Retype the data below word for word, omitting the pictures.

· · ·

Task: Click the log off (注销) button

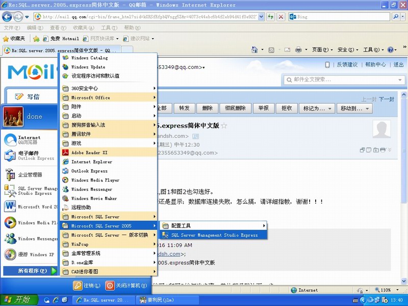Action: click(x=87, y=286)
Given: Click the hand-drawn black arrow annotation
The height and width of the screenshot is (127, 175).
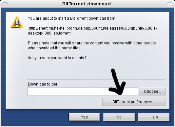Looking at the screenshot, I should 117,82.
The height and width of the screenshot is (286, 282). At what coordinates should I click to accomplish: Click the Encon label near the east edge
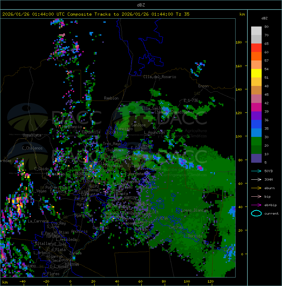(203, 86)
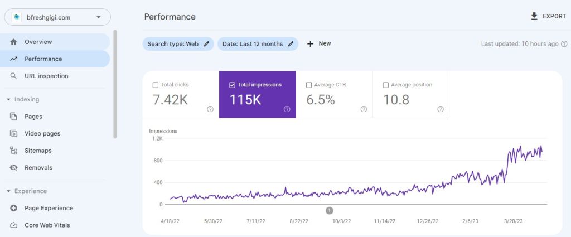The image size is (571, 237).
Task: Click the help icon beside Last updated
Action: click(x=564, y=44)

· · ·

**WRITTEN SOLUTION**
Task: Click the log off (注销) button

Action: click(x=87, y=286)
Given: Click the hand-drawn black arrow annotation
The height and width of the screenshot is (127, 175).
Looking at the screenshot, I should 117,82.
The height and width of the screenshot is (286, 282). At what coordinates should I click to accomplish: Click the Encon label near the east edge
(203, 86)
The image size is (571, 237).
Task: Click the help icon beside Last updated
Action: click(x=564, y=44)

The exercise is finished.